(Beginning of SOURCE INFORMATION)

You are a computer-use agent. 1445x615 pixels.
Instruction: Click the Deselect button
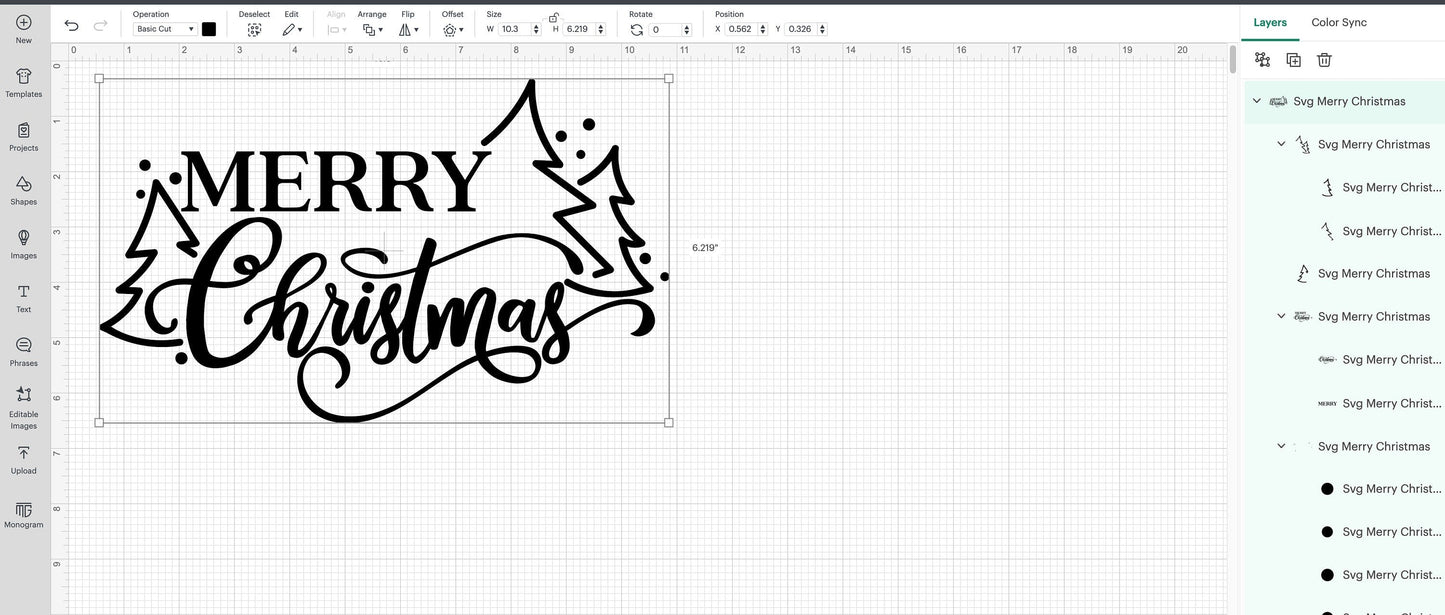[254, 29]
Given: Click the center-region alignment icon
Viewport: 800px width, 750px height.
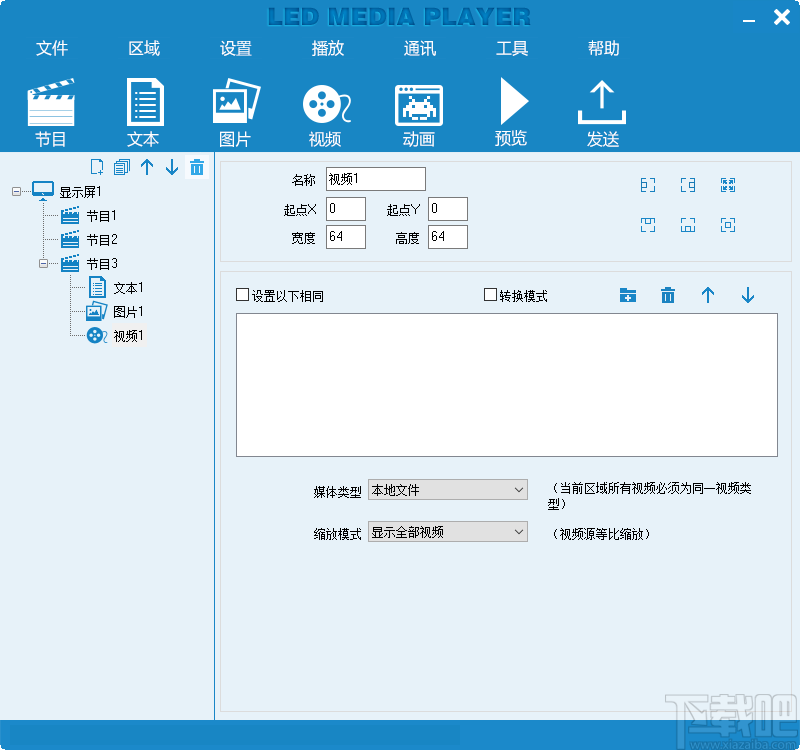Looking at the screenshot, I should click(x=727, y=225).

(End of SOURCE INFORMATION)

EXERCISE REQUIREMENTS: Set down exactly the lines between the one with "Given: Click the center-region alignment icon" and the last line of the material above, both included, but none of the pictures.

PROBLEM SOLUTION:
Given: Click the center-region alignment icon
Viewport: 800px width, 750px height.
Looking at the screenshot, I should click(x=727, y=225).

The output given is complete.